Wilkerson’s exploration of purification rituals has massive ramifications for struggles for liberation, as it demonstrates that caste rule is often the enforcer of social order. Not everyone is incorporated into the people, and as such, citizenship is determined by caste position. The contradiction of sovereignty residing beyond the living members of a society is not a new phenomenon. This was the problem of monarchy. Yet, a Constitution which does not incorporate its living constituents is merely a monarchy without a crown. What is the rule of law when caste reigns supreme? All governance, from the republic to criminal law, are subordinated to caste. Therefore, any strategy to address liberation — and criminal justice particularly — must describe and overcome the underlying caste protocols which socially bind us.
Where Do We Go?
Caste has an optimistic spirit which sets liberation as its ambition. A single fundamental idea kept me tethered to the text, best captured the book’s final sentence: “A world without caste would set everyone free." Reading the book — particularly the eight pillars of caste — had an emancipatory impact on me that was both emotionally cathartic and politically clarifying. As the church folk would say, “I think I can run on and see what the end goin’ be.” That’s an exceedingly rare gift, and a condition I believe more than a few people experienced when reading Caste.
The wider implications of Wilkerson’s switch from racism to caste are profound, as she is pushing us to redirect our focus from individual blame and to the social protocols which condition and compel oppressive outcomes. By taking up these terms, we can move past shame. It’s a bit like the classic scene in Good Will Hunting, where Robin Williams consoles Matt Damon by repeating “It’s not your fault” until Damon bursts into tears. As cliche as it may appear at first glance, the observation that the problem of oppression resides beyond questions of fault is the first major liberating realization one may glean from Wilkerson’s book.

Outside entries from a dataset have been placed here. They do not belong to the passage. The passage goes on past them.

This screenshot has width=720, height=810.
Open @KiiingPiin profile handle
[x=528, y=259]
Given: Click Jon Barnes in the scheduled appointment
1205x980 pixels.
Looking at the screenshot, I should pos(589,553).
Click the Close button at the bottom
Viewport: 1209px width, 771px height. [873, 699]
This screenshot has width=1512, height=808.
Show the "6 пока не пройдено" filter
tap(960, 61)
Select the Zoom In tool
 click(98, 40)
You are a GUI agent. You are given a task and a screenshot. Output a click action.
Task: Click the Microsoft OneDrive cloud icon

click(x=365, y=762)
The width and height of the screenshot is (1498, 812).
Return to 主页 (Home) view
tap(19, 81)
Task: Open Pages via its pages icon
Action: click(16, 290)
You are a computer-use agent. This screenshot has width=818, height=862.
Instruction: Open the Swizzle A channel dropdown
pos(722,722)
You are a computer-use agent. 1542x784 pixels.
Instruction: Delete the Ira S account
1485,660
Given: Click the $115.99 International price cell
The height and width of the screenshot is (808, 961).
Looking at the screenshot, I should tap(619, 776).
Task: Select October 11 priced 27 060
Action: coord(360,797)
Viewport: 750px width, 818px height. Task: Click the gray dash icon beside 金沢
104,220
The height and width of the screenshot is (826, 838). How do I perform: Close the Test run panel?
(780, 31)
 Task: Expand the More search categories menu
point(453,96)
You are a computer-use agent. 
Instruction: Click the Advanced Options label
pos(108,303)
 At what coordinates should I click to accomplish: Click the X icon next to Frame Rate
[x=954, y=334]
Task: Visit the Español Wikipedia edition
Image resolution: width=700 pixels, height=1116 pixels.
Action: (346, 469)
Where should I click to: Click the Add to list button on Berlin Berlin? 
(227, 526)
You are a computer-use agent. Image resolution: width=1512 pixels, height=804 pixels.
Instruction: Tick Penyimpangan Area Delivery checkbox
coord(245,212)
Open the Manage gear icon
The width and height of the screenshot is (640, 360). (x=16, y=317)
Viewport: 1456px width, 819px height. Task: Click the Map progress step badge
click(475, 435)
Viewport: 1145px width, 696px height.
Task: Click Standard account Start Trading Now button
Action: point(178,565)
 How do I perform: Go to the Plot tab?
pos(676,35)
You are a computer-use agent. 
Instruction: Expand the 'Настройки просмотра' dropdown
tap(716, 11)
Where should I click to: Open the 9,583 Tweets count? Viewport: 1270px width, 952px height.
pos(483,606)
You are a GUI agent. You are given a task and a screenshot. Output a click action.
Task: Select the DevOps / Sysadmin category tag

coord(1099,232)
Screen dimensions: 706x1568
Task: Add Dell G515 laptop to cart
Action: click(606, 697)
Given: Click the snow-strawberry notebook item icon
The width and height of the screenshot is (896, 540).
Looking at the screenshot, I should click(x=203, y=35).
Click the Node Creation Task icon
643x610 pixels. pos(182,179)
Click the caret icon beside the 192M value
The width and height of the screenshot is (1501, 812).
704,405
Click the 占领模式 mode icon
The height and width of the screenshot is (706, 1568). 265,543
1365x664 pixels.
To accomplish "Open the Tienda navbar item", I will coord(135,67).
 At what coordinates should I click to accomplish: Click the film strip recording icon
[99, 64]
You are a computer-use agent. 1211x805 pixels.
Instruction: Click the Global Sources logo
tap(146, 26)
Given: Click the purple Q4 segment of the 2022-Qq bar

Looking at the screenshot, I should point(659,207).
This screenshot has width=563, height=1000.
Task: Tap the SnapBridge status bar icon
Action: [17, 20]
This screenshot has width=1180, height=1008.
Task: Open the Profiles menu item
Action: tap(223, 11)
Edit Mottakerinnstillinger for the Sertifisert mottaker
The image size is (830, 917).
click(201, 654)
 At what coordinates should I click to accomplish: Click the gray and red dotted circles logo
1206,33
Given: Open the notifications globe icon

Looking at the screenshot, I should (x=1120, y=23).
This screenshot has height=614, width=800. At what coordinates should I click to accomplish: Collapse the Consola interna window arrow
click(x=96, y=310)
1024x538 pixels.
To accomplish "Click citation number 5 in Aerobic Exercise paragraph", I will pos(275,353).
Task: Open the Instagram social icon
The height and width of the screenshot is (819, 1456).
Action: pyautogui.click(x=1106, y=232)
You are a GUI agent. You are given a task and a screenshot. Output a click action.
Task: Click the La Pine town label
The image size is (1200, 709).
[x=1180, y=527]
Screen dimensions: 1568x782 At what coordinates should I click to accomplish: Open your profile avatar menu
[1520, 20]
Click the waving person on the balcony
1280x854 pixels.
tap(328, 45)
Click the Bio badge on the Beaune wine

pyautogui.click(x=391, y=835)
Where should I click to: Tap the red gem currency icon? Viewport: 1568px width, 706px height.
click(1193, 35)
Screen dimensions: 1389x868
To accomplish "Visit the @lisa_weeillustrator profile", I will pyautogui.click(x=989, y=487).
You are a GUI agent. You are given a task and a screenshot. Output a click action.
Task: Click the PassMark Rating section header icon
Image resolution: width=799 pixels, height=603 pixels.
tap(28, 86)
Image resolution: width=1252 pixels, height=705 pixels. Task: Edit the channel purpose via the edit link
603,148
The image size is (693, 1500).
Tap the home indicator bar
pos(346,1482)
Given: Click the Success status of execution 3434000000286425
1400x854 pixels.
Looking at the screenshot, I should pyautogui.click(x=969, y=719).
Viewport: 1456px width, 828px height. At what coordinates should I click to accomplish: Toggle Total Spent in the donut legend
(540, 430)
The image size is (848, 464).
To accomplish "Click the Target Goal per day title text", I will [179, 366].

What becomes possible when we stop looking for someone to blame or shame? If the problem is social, then so too is the responsibility. We all have to get free. Throughout the book, Wilkerson goes to great lengths to speak to the quasi-compulsive nature of caste protocols, which are binding on both the targets and purveyors of caste oppression. She even goes on to describe the ways in which clinging to exploitative privilege ultimately dooms those at the top of the caste system. Therefore, the purpose of political struggle cannot be petty interest-group brokerage, as matters of oppression and exploitation -- or caste in this particular case -- are not special interests, but instead go to the viability of the whole of society. We live in one world.